Texto fornecido

☆ ☆ ☆

A partir desse período, houve uma queda acentuada de receita e um aumento elevado do desemprego, modificando negativamente o cenário de muitas companhias, principalmente das micro e pequenas empresas. No entanto, não houve grandes mudanças nas tributações das três esferas (federal, estadual e municipal), exceto por decisões tomadas no âmbito jurídico.
Esse desequilíbrio da balança comprometeu bastante a performance de diversos setores, mas foi bem menor para quem se preveniu com um planejamento tributário. Ao contrário do que muitos pensam, esse tipo de ação não significa elaborar estratagemas complexos para reduzir o peso dos tributos, mas amparar-se na própria lei para fazer valer os direitos da empresa de pagar rigorosamente aquilo que lhe compete.
Se alguém deparar com uma proposta indecorosa de quem promete uma carteira de isenções fiscais, a recomendação é: caia fora! Planejamento tributário não é recorrer a medidas escusas, até porque o resultado não vale a pena. A Receita Federal possui um dos maiores e mais complexos bancos de dados do país, e alguns comparativos seriam mais do que suficientes para enquadrar a empresa na condição de sonegadora. Além do nome sujo, as multas comprometeriam ainda mais o orçamento do que seria se mantivesse o pagamento em dia.
Antes, contudo, o planejamento tributário exige o acompanhamento rigoroso de projetos de lei em tramitação e ações em curso, e que podem ter efeitos positivos para o caixa. Uma delas aconteceu no primeiro semestre, quando o Supremo Tribunal Federal (STF) julgou improcedentes os embargos de declaração contra a exclusão do ICMS da base de cálculos do PIS/Cofins. E melhor: a decisão manteve seu caráter retroativo, de maneira que o cômputo passou a valer desde março de 2017. Resultado: as empresas mais antenadas com o julgamento hoje têm uma boa gordura no pagamento do PIS/Cofins, e algumas vão ter o privilégio de se manter por alguns anos sem pagar a contribuição.

☆ ☆ ☆

(Registros de texto e de localização de itens)
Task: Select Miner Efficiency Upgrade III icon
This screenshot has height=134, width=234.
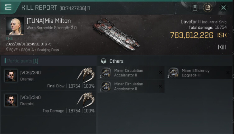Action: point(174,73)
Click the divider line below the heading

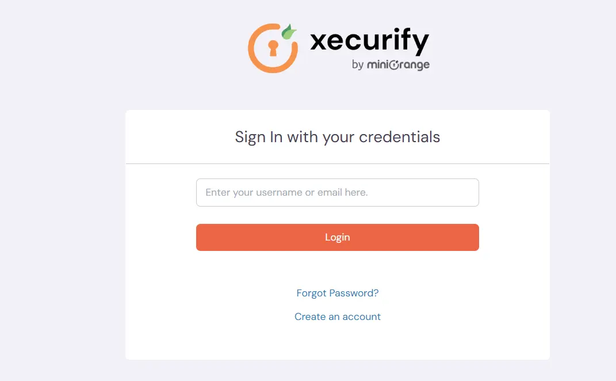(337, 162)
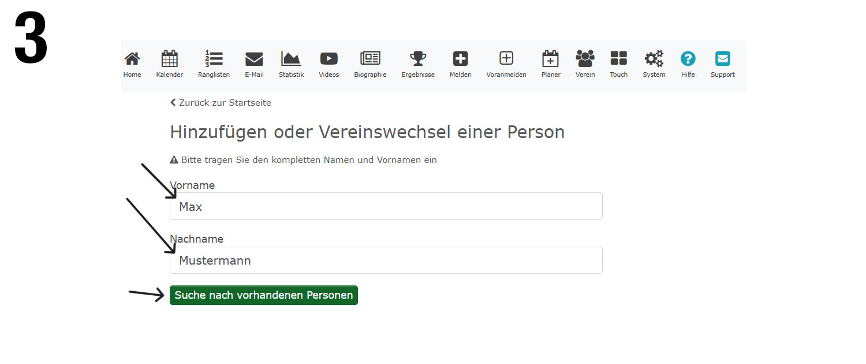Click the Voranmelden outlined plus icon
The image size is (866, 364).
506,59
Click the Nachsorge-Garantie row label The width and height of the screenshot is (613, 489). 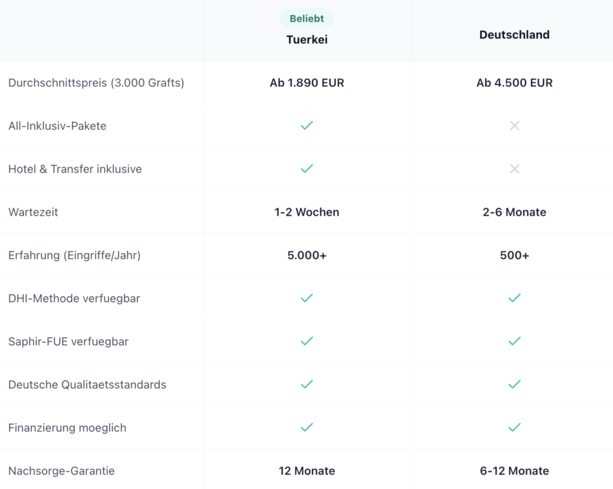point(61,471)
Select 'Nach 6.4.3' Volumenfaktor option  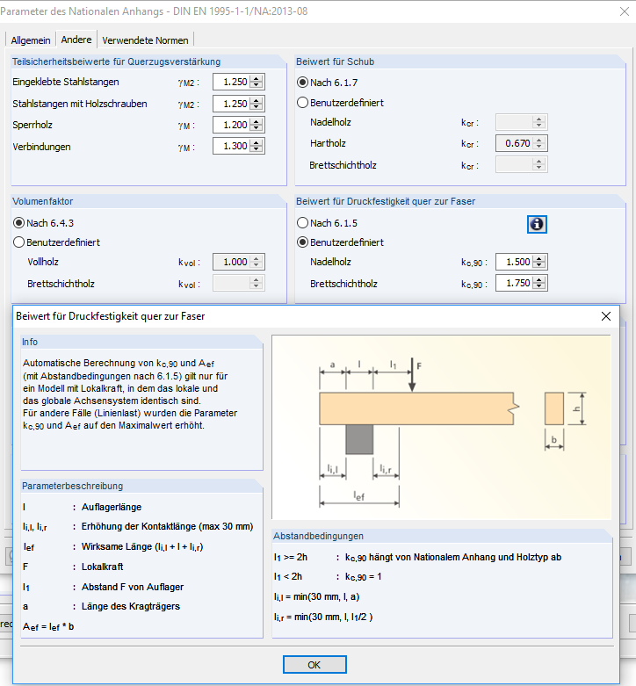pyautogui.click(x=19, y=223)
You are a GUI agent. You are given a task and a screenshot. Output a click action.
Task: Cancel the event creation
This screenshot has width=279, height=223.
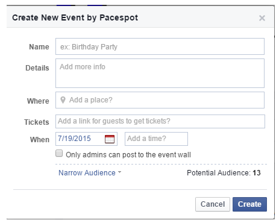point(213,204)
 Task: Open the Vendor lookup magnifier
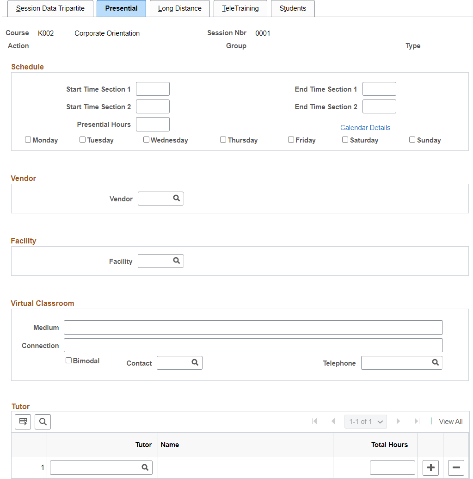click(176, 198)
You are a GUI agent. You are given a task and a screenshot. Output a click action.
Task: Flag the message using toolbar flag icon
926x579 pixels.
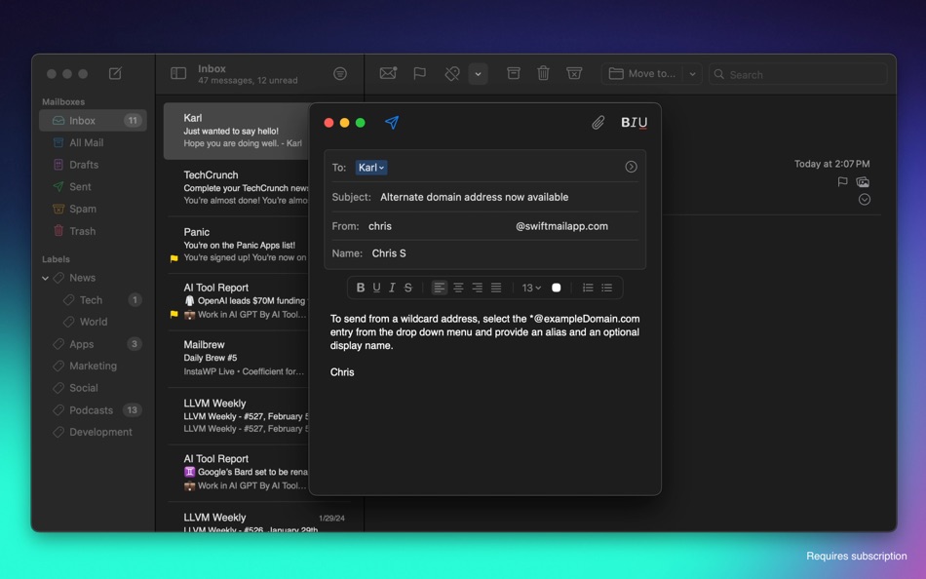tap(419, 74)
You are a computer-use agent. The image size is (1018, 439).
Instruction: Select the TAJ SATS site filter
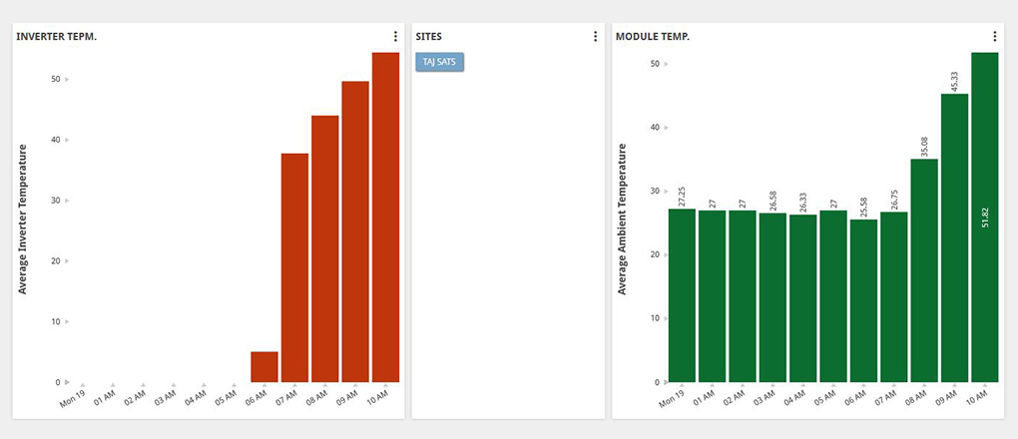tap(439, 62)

☆ ☆ ☆

Requisitos da tarefa
A – Segundo o texto sobre planejamento tributário, a partir de quando passou a valer o cômputo decorrente da exclusão do ICMS da base de cálculos do PIS/Cofins?
B – Atualize os registros desde a linha que contém "Task: Open the Vendor lookup magnifier" até o fim dos registros, incluindo ambas as extremidades, trocando "image size" por "image dimensions" e mantendo todo o restante inalterado. Reproduza somente esse trecho e omita as imagens na resposta.
Os registros não guardam relação alguma com o texto.

Respostas esperadas
A – Desde março de 2017.

B –
 Task: Open the Vendor lookup magnifier
click(176, 198)
You are a GUI agent. You are given a task and a screenshot. Output a click action.
Task: Flag the message using toolbar flag icon
926x579 pixels.
tap(419, 74)
You are a computer-use agent. The image dimensions is (1018, 439).
Instruction: Select the TAJ SATS site filter
tap(439, 62)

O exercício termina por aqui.